Given request 1
In the passage on searching naval bases for contamination, why do burn pits sometimes take the place of landfills?
Given request 2
Carry the passage on searching naval bases for contamination forward from its final sentence.

Document section
▽

Instead, rather than hitting the waves, you go for the nice clean munitions warehouses. Well, probably clean. You should ask some questions about them, starting with:
Q: What did you store in here?
A: Stuff. And things.
Yeah, it’s kinda goes like that. This is about as much detail as you’re going to get on your building history research from the navy. Have you ever noticed how large they are? Really, really big. Also, have you noticed that there’s a lot of them? Unless you hire a small army of a sampling and remediation crew, you’re going to spending a long time try to cover all of them. You missed the time milestone and are bankrupt.
So, paydirt is the way to go and you head for the landfill instead. If there’s one thing you can count on the collective navies of the world to do, it is throw away things they shouldn’t. Because naval bases tend to be on the water, landfills sometimes are replaced by burn pits. Unfortunately, were back to the problem of when you go looking for something you find EVERYTHING. For every radium painted button from the old WWII USO projectionist’s booth burnt in 1950, you find two leaking drums of Agent Orange. So, you win but you really lose too.
The place to go as a wise subcontractor for the cheap, fast win is to ask where the Radio Shop was. This may sound odd, but the term “Radio Shop” conceals the unbelievable mission creep that these spaces took on through the 20th century. Yes, at first, they took care of radios. This requires having a long historical perspective. The militaries of the world absolutely jumped on radio as the magic technology to clear up the fog of war as soon as they hit the scene. Radio was cutting edge and rapidly advancing technology. Wrangling the constantly changing tech and the ridiculous demands of ignorant superiors to make it all do the impossible…this may sound familiar to any network engineer. The denizens of the Radio Shop were some of the brightest, most technically savvy people on the entire base.

△

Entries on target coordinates
▽

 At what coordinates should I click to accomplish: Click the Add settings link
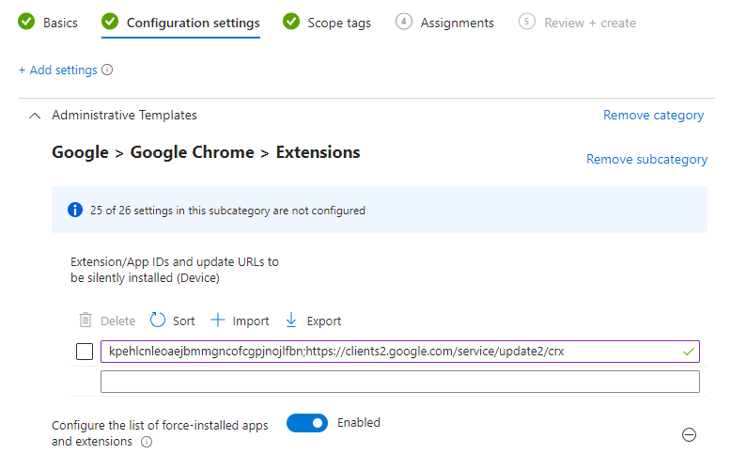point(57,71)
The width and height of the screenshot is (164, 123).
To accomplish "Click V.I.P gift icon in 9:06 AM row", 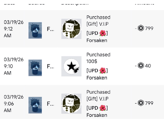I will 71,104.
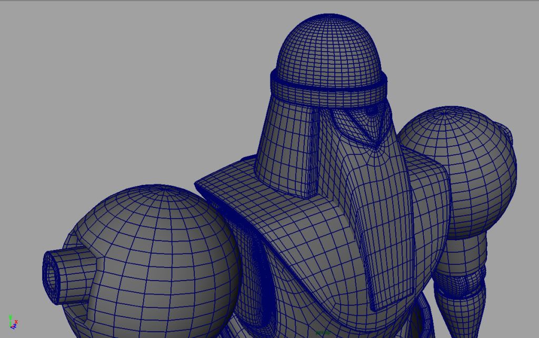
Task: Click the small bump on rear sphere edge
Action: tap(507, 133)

△

Reply 1
Naval bases tend to be on the water.

Reply 2
As you fast forward through the decades, the Radio Shop is where everyone brings the Weird Shit™. Sometimes it’s to fix things because “Hey, you’re smart, nerd. I’ll get you some beer.” Like, you fixed the plane’s radio, can you fix the compass too? By which I mean, the compass that is ABSOLUTELY LOADED with radium. But sometimes it’s a special Secret Squirrel project from someone from a three letter agency. Sometimes it’s parts of a nuclear weapon headed overseas. Like network engineers, the Radio Shop will have a parts pile, their shelves full of “I might use that to fix something, someday.” And their own burn pit/trash hole because the work smarter, not harder maxim means they figured out that it was a easier to dig a hole behind the shop. The walls of the Radio Shop may be long gone but their radiological footprint will still be there. You will make will get the most bang for the buck here, probably a bonus for quick work, and now you can decide if you want to do anything more at this base.
There is no inspiring specific incident to point to for this scenario I just walked you through other than ALL OF THEM, EVERYWHERE. This is why naval bases rarely get decommissioned, not entirely, usually because the chemical nightmares are so much worse.
I am not picking on navies because they are the worst. No base from any military branch is without sin. Some are cleaner than others but I think that’s probably more due to a lack of opportunity to be worse. Some branches (ahem, USAF) made up for lost time.